**给定指令 A**.
请把下列条目中从包含"This screenshot has width=1551, height=1163."的那一行开始、一直到条目末尾的部分改写成两列 CSV，列名分别为"内容"和"结果"。每组内容与其答案占一行，两者各放在一个带引号的字段里，字段内的换行一律改为空格。

**节选文本**.
-------------------------

经过一场大雪冰冻之后,小院又是一番衰败景象。那些大大小小的盆栽,难见几片有生命的绿叶。靠围墙边有一盆是三角梅,三角形的花瓣都已萎缩黏掉,叶子几乎掉光,留下细细的枝条。几株月季花都已枯黄,枝头耷拉着,只有下端残留着一些半黄半绿的叶子。两盆芙蓉树被我搬进了屋里,在修复着受冻的枝叶。只有那盆红运果,算是挺过了这个寒冬,虽然并不茂盛,但叶子绿着,珍珠似的红果还是那么艳丽,给小院带来了一丝生机。而几盆小盆栽更是惨不忍睹:绣球花早就不见了花和叶,几根又细又短的枝条像从泥土里伸出的触角,而菊花、杜鹃、四色梅、满天星……都像是被打蔫的茄子,只剩下枯枝烂叶了。
这已是小院今年第二次遭此大劫了。暑假出门一个月,刚好又是苏州历史上百年一遇的酷暑,连续二十多天的高温,十多天高达四十多度。八月初回家,从上海浦东机场回苏州已经是晚上十点。一下车,跨进小院,夜色中一片枯黄扑入眼帘,四周弥漫着浑浊、干燥、闷热的空气一下子让人胸口窒息般地难受。小院西侧的花坛已是一片狼藉,枯死的枝叶、干裂的泥土、腾起的灰尘……让人似乎来到了干旱荒凉的西部,幸亏小院很小,花草很少,不至于让人联想到广袤的荒野,但让我有了前年去西安参观农家窑洞时的感觉,黄色的山坡,黄色的窑洞、黄色的泥土,缺少了绿色,生命似乎缺了水分的逼仄、苦涩,贫瘠、压抑……
2
小院很小,不足四十平,呈 “L”,有着“曲径通幽”之意,大门不对院门,被围墙挡着,大约也有着“进思尽忠,退思补过"般地含蓄吧。木质桐油的院门有点古色古香,这是当时开发商安装的,住了七八年,釉色减退,它就像卸了妆的中年妇女,渐显暗黄的脸色,和许多散落的斑点,条条的细纹,风雨的侵蚀加快了它的破旧相。遇到连着的雨天,门就会涨得关不上,关上后,又推不开,有时只能狠狠地踹上几脚,就像得不到疼爱的女人,还要遇上家暴,它的憔悴可想而知。看看小区里好多家院子装上了豪华气派的铜门,我家的院门更显寒碜了。但常常自我安慰,院门虽破,但还是和我家的小院保持着一致的古朴。

-------------------------

**所给信息**.

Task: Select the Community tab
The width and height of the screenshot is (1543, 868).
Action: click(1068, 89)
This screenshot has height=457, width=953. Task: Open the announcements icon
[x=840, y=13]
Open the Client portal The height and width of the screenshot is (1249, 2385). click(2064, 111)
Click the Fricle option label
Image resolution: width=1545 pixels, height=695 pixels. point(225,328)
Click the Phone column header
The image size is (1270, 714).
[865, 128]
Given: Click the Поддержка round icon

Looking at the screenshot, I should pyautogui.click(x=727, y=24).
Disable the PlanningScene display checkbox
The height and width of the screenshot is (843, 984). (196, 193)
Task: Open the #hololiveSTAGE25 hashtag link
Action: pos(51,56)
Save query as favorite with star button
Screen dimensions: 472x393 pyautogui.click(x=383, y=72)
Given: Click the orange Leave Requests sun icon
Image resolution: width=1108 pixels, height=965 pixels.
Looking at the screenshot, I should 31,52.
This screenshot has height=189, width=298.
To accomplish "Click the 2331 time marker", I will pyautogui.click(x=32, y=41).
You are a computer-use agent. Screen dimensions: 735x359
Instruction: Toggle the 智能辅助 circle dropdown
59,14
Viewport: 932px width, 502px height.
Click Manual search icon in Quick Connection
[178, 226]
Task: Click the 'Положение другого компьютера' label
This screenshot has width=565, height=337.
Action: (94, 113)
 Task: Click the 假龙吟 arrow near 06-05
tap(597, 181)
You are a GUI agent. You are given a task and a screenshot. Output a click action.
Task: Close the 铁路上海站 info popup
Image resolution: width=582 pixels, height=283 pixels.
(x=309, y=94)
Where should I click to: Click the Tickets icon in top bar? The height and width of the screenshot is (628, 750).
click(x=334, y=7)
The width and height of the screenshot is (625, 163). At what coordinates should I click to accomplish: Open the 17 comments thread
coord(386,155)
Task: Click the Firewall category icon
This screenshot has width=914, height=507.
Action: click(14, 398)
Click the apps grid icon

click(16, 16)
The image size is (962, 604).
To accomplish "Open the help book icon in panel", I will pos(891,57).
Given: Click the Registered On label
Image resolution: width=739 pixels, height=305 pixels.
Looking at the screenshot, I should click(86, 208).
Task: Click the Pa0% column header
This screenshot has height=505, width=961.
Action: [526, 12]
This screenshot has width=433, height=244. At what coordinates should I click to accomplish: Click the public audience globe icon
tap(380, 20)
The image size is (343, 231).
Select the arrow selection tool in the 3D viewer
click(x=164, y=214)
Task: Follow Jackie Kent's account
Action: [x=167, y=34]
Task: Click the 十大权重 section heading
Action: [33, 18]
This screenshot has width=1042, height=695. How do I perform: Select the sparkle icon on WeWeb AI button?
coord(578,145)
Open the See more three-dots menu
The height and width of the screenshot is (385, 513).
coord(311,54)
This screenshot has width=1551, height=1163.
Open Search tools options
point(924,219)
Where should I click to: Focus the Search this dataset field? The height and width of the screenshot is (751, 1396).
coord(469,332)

-------------------------

**给定指令 B**.
把写小院的那段文字中从"经过一场大雪冰冻之后,小院又"开始、一直到"蔫的茄子,只剩下枯枝烂叶了。"的部分重新写出，并将其中的"三角梅"改为"九重葛"。

**完成答案 A**.
内容,结果
"This screenshot has width=1551, height=1163. Open Search tools options","point(924,219)"
"Where should I click to: Focus the Search this dataset field? The height and width of the screenshot is (751, 1396).","coord(469,332)"

**完成答案 B**.
经过一场大雪冰冻之后,小院又是一番衰败景象。那些大大小小的盆栽,难见几片有生命的绿叶。靠围墙边有一盆是九重葛,三角形的花瓣都已萎缩黏掉,叶子几乎掉光,留下细细的枝条。几株月季花都已枯黄,枝头耷拉着,只有下端残留着一些半黄半绿的叶子。两盆芙蓉树被我搬进了屋里,在修复着受冻的枝叶。只有那盆红运果,算是挺过了这个寒冬,虽然并不茂盛,但叶子绿着,珍珠似的红果还是那么艳丽,给小院带来了一丝生机。而几盆小盆栽更是惨不忍睹:绣球花早就不见了花和叶,几根又细又短的枝条像从泥土里伸出的触角,而菊花、杜鹃、四色梅、满天星……都像是被打蔫的茄子,只剩下枯枝烂叶了。